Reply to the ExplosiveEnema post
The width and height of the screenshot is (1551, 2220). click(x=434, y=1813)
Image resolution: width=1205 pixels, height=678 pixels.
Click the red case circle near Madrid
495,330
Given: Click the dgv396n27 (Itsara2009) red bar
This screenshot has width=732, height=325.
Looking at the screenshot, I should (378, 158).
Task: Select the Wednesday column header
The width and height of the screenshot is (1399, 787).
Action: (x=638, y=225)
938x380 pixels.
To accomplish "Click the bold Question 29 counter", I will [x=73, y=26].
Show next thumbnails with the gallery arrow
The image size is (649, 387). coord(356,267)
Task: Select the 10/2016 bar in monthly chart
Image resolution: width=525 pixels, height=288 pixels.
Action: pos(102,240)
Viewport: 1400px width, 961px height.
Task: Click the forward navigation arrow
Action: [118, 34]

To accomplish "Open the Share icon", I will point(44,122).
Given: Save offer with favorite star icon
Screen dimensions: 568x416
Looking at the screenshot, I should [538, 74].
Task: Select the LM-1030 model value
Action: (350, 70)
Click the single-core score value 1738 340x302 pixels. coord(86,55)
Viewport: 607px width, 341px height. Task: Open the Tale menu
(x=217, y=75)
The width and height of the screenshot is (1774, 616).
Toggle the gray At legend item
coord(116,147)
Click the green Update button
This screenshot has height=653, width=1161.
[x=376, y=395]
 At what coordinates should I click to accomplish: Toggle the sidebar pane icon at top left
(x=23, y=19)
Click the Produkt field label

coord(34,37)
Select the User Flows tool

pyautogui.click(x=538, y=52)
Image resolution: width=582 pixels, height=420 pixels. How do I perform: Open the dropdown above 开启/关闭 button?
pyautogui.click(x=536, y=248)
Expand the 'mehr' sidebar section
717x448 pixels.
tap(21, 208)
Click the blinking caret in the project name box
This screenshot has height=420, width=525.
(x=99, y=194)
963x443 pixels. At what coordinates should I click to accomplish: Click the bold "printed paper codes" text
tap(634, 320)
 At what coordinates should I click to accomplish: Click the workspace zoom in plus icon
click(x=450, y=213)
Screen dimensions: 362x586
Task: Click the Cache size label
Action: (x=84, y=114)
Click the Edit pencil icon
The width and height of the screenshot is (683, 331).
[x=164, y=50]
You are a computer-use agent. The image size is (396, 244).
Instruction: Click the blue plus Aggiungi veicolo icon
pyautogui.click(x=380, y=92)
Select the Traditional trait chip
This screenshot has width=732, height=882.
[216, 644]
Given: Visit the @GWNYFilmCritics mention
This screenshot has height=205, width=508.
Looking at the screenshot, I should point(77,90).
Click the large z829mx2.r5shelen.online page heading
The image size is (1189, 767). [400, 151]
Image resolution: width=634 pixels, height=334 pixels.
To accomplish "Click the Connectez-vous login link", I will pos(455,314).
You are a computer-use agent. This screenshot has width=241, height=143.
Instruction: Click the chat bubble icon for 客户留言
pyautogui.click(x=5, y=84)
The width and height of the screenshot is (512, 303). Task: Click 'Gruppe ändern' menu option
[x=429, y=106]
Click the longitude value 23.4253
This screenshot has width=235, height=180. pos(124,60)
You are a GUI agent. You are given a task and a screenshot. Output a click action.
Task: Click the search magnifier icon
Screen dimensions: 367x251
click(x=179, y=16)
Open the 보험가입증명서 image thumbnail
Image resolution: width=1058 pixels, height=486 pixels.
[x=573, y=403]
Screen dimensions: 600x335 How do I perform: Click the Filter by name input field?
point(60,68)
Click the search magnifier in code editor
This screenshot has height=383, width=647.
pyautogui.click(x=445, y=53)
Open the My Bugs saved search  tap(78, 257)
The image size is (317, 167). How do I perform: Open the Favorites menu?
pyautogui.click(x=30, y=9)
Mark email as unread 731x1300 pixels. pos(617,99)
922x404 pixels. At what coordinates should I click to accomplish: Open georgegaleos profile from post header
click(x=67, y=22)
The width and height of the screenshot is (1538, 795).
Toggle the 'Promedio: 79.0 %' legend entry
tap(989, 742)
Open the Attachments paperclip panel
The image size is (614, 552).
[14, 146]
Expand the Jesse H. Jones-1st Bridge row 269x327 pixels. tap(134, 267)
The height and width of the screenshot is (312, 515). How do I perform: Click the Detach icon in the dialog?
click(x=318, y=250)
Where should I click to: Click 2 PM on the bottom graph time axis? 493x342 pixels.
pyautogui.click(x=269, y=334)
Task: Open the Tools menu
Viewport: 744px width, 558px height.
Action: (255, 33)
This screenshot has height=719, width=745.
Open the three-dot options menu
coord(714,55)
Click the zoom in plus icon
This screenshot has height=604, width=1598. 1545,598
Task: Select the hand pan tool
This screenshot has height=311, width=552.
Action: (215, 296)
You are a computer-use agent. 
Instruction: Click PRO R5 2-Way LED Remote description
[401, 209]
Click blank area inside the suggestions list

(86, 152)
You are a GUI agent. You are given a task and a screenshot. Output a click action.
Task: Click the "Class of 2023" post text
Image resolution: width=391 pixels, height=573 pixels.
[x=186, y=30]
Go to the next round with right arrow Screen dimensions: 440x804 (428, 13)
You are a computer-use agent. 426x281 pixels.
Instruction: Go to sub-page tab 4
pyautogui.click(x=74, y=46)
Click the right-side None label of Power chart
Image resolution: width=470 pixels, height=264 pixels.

(Exercise prompt): All the lines above need to be retyped exactly, with nothing left out.

(Reply):
Reply to the ExplosiveEnema post
The width and height of the screenshot is (1551, 2220). click(x=434, y=1813)
Image resolution: width=1205 pixels, height=678 pixels.
Click the red case circle near Madrid
495,330
Given: Click the dgv396n27 (Itsara2009) red bar
This screenshot has width=732, height=325.
Looking at the screenshot, I should (378, 158).
Task: Select the Wednesday column header
The width and height of the screenshot is (1399, 787).
Action: (x=638, y=225)
938x380 pixels.
To accomplish "Click the bold Question 29 counter", I will [x=73, y=26].
Show next thumbnails with the gallery arrow
The image size is (649, 387). coord(356,267)
Task: Select the 10/2016 bar in monthly chart
Image resolution: width=525 pixels, height=288 pixels.
Action: pos(102,240)
Viewport: 1400px width, 961px height.
Task: Click the forward navigation arrow
Action: [118, 34]

To accomplish "Open the Share icon", I will point(44,122).
Given: Save offer with favorite star icon
Screen dimensions: 568x416
Looking at the screenshot, I should [538, 74].
Task: Select the LM-1030 model value
Action: (350, 70)
Click the single-core score value 1738 340x302 pixels. coord(86,55)
Viewport: 607px width, 341px height. Task: Open the Tale menu
(x=217, y=75)
The width and height of the screenshot is (1774, 616).
Toggle the gray At legend item
coord(116,147)
Click the green Update button
This screenshot has height=653, width=1161.
[x=376, y=395]
 At what coordinates should I click to accomplish: Toggle the sidebar pane icon at top left
(x=23, y=19)
Click the Produkt field label

coord(34,37)
Select the User Flows tool

pyautogui.click(x=538, y=52)
Image resolution: width=582 pixels, height=420 pixels. How do I perform: Open the dropdown above 开启/关闭 button?
pyautogui.click(x=536, y=248)
Expand the 'mehr' sidebar section
717x448 pixels.
tap(21, 208)
Click the blinking caret in the project name box
This screenshot has height=420, width=525.
(x=99, y=194)
963x443 pixels. At what coordinates should I click to accomplish: Click the bold "printed paper codes" text
tap(634, 320)
 At what coordinates should I click to accomplish: Click the workspace zoom in plus icon
click(x=450, y=213)
Screen dimensions: 362x586
Task: Click the Cache size label
Action: (x=84, y=114)
Click the Edit pencil icon
The width and height of the screenshot is (683, 331).
[x=164, y=50]
You are a computer-use agent. The image size is (396, 244).
Instruction: Click the blue plus Aggiungi veicolo icon
pyautogui.click(x=380, y=92)
Select the Traditional trait chip
This screenshot has width=732, height=882.
[216, 644]
Given: Visit the @GWNYFilmCritics mention
This screenshot has height=205, width=508.
Looking at the screenshot, I should point(77,90).
Click the large z829mx2.r5shelen.online page heading
The image size is (1189, 767). [400, 151]
Image resolution: width=634 pixels, height=334 pixels.
To accomplish "Click the Connectez-vous login link", I will pos(455,314).
You are a computer-use agent. This screenshot has width=241, height=143.
Instruction: Click the chat bubble icon for 客户留言
pyautogui.click(x=5, y=84)
The width and height of the screenshot is (512, 303). Task: Click 'Gruppe ändern' menu option
[x=429, y=106]
Click the longitude value 23.4253
This screenshot has width=235, height=180. pos(124,60)
You are a GUI agent. You are given a task and a screenshot. Output a click action.
Task: Click the search magnifier icon
Screen dimensions: 367x251
click(x=179, y=16)
Open the 보험가입증명서 image thumbnail
Image resolution: width=1058 pixels, height=486 pixels.
[x=573, y=403]
Screen dimensions: 600x335 How do I perform: Click the Filter by name input field?
point(60,68)
Click the search magnifier in code editor
This screenshot has height=383, width=647.
pyautogui.click(x=445, y=53)
Open the My Bugs saved search  tap(78, 257)
The image size is (317, 167). How do I perform: Open the Favorites menu?
pyautogui.click(x=30, y=9)
Mark email as unread 731x1300 pixels. pos(617,99)
922x404 pixels. At what coordinates should I click to accomplish: Open georgegaleos profile from post header
click(x=67, y=22)
The width and height of the screenshot is (1538, 795).
Toggle the 'Promedio: 79.0 %' legend entry
tap(989, 742)
Open the Attachments paperclip panel
The image size is (614, 552).
[14, 146]
Expand the Jesse H. Jones-1st Bridge row 269x327 pixels. tap(134, 267)
The height and width of the screenshot is (312, 515). How do I perform: Click the Detach icon in the dialog?
click(x=318, y=250)
Where should I click to: Click 2 PM on the bottom graph time axis? 493x342 pixels.
pyautogui.click(x=269, y=334)
Task: Open the Tools menu
Viewport: 744px width, 558px height.
Action: (255, 33)
This screenshot has height=719, width=745.
Open the three-dot options menu
coord(714,55)
Click the zoom in plus icon
This screenshot has height=604, width=1598. 1545,598
Task: Select the hand pan tool
This screenshot has height=311, width=552.
Action: (215, 296)
You are a computer-use agent. 
Instruction: Click PRO R5 2-Way LED Remote description
[401, 209]
Click blank area inside the suggestions list

(86, 152)
You are a GUI agent. You are given a task and a screenshot. Output a click action.
Task: Click the "Class of 2023" post text
Image resolution: width=391 pixels, height=573 pixels.
[x=186, y=30]
Go to the next round with right arrow Screen dimensions: 440x804 (428, 13)
You are a computer-use agent. 426x281 pixels.
Instruction: Go to sub-page tab 4
pyautogui.click(x=74, y=46)
Click the right-side None label of Power chart
Image resolution: width=470 pixels, height=264 pixels.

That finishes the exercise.